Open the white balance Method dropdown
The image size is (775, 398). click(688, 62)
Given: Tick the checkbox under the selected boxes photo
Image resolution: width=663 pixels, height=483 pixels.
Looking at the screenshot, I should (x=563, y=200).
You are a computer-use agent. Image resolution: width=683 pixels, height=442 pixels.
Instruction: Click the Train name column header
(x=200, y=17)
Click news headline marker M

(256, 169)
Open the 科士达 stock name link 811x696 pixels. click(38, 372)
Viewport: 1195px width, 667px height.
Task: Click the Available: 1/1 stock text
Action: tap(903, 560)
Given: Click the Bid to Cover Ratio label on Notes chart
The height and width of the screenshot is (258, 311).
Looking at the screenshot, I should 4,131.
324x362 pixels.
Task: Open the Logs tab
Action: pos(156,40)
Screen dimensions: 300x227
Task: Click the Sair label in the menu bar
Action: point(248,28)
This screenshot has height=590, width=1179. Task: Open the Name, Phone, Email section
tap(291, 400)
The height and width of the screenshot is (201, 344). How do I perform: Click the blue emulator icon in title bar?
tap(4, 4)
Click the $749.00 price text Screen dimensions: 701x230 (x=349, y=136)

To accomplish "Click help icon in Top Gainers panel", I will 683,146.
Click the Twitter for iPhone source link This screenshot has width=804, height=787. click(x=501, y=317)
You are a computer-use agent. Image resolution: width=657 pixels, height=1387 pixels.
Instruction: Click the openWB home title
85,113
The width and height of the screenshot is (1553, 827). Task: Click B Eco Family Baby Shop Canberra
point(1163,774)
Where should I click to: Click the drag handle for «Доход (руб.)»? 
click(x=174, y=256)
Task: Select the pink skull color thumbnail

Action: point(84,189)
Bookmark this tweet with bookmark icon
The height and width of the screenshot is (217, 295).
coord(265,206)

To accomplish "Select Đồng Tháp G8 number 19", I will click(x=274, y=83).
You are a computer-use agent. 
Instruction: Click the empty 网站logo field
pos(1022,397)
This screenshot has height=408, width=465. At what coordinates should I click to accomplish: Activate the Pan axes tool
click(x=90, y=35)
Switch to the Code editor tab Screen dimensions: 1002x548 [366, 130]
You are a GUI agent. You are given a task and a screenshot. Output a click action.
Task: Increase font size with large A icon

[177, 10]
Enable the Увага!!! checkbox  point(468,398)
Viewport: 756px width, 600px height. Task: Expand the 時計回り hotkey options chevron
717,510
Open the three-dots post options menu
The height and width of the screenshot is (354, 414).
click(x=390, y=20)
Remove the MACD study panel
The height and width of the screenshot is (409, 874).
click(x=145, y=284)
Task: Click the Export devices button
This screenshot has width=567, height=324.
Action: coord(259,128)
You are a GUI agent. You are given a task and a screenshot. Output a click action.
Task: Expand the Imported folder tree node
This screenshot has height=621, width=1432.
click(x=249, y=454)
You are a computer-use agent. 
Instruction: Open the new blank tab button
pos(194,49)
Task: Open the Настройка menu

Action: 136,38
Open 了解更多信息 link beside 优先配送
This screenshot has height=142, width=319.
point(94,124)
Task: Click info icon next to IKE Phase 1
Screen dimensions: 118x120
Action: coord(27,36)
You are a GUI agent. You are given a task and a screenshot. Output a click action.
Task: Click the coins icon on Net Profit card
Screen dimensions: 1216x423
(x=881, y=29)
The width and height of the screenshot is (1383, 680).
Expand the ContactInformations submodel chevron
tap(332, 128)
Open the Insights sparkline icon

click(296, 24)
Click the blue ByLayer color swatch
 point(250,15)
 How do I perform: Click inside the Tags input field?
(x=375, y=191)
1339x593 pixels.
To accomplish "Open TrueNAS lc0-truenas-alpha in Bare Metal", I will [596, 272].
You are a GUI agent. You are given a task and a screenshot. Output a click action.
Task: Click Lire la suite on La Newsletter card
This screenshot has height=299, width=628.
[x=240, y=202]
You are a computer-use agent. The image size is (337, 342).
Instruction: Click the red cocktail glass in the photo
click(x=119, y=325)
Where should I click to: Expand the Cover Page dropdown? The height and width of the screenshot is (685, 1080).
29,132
- - -
Your job is to copy all the records exactly.

Open the white balance Method dropdown
The image size is (775, 398). click(688, 62)
Given: Tick the checkbox under the selected boxes photo
Image resolution: width=663 pixels, height=483 pixels.
Looking at the screenshot, I should (x=563, y=200).
You are a computer-use agent. Image resolution: width=683 pixels, height=442 pixels.
Instruction: Click the Train name column header
(x=200, y=17)
Click news headline marker M

(256, 169)
Open the 科士达 stock name link 811x696 pixels. click(38, 372)
Viewport: 1195px width, 667px height.
Task: Click the Available: 1/1 stock text
Action: tap(903, 560)
Given: Click the Bid to Cover Ratio label on Notes chart
The height and width of the screenshot is (258, 311).
Looking at the screenshot, I should 4,131.
324x362 pixels.
Task: Open the Logs tab
Action: pos(156,40)
Screen dimensions: 300x227
Task: Click the Sair label in the menu bar
Action: point(248,28)
This screenshot has height=590, width=1179. Task: Open the Name, Phone, Email section
tap(291, 400)
The height and width of the screenshot is (201, 344). How do I perform: Click the blue emulator icon in title bar?
tap(4, 4)
Click the $749.00 price text Screen dimensions: 701x230 (x=349, y=136)

To accomplish "Click help icon in Top Gainers panel", I will 683,146.
Click the Twitter for iPhone source link This screenshot has width=804, height=787. click(x=501, y=317)
You are a computer-use agent. Image resolution: width=657 pixels, height=1387 pixels.
Instruction: Click the openWB home title
85,113
The width and height of the screenshot is (1553, 827). Task: Click B Eco Family Baby Shop Canberra
point(1163,774)
Where should I click to: Click the drag handle for «Доход (руб.)»? 
click(x=174, y=256)
Task: Select the pink skull color thumbnail

Action: point(84,189)
Bookmark this tweet with bookmark icon
The height and width of the screenshot is (217, 295).
coord(265,206)

To accomplish "Select Đồng Tháp G8 number 19", I will click(x=274, y=83).
You are a computer-use agent. 
Instruction: Click the empty 网站logo field
pos(1022,397)
This screenshot has height=408, width=465. At what coordinates should I click to accomplish: Activate the Pan axes tool
click(x=90, y=35)
Switch to the Code editor tab Screen dimensions: 1002x548 [366, 130]
You are a GUI agent. You are given a task and a screenshot. Output a click action.
Task: Increase font size with large A icon

[177, 10]
Enable the Увага!!! checkbox  point(468,398)
Viewport: 756px width, 600px height. Task: Expand the 時計回り hotkey options chevron
717,510
Open the three-dots post options menu
The height and width of the screenshot is (354, 414).
click(x=390, y=20)
Remove the MACD study panel
The height and width of the screenshot is (409, 874).
click(x=145, y=284)
Task: Click the Export devices button
This screenshot has width=567, height=324.
Action: coord(259,128)
You are a GUI agent. You are given a task and a screenshot. Output a click action.
Task: Expand the Imported folder tree node
This screenshot has height=621, width=1432.
click(x=249, y=454)
You are a computer-use agent. 
Instruction: Open the new blank tab button
pos(194,49)
Task: Open the Настройка menu

Action: 136,38
Open 了解更多信息 link beside 优先配送
This screenshot has height=142, width=319.
point(94,124)
Task: Click info icon next to IKE Phase 1
Screen dimensions: 118x120
Action: coord(27,36)
You are a GUI agent. You are given a task and a screenshot. Output a click action.
Task: Click the coins icon on Net Profit card
Screen dimensions: 1216x423
(x=881, y=29)
The width and height of the screenshot is (1383, 680).
Expand the ContactInformations submodel chevron
tap(332, 128)
Open the Insights sparkline icon

click(296, 24)
Click the blue ByLayer color swatch
 point(250,15)
 How do I perform: Click inside the Tags input field?
(x=375, y=191)
1339x593 pixels.
To accomplish "Open TrueNAS lc0-truenas-alpha in Bare Metal", I will [596, 272].
You are a GUI agent. You are given a task and a screenshot. Output a click action.
Task: Click Lire la suite on La Newsletter card
This screenshot has height=299, width=628.
[x=240, y=202]
You are a computer-use agent. The image size is (337, 342).
Instruction: Click the red cocktail glass in the photo
click(x=119, y=325)
Where should I click to: Expand the Cover Page dropdown? The height and width of the screenshot is (685, 1080).
29,132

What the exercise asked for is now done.